_AIM OF THE EXERCISE_
Everything from the line containing "Open Reading View" through the line containing "Where should I" should be repeated exactly, and nothing else from the data.

**** DATASET ****

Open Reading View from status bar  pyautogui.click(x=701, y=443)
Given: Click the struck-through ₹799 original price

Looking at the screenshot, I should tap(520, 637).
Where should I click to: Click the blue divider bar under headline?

****
**** DATASET ****

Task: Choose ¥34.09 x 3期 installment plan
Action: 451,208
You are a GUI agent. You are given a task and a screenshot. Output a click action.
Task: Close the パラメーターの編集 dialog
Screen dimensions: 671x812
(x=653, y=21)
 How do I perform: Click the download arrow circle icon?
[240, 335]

****

_SOLUTION TO THE EXERCISE_
Open Reading View from status bar  pyautogui.click(x=701, y=443)
Given: Click the struck-through ₹799 original price

Looking at the screenshot, I should tap(520, 637).
Where should I click to: Click the blue divider bar under headline?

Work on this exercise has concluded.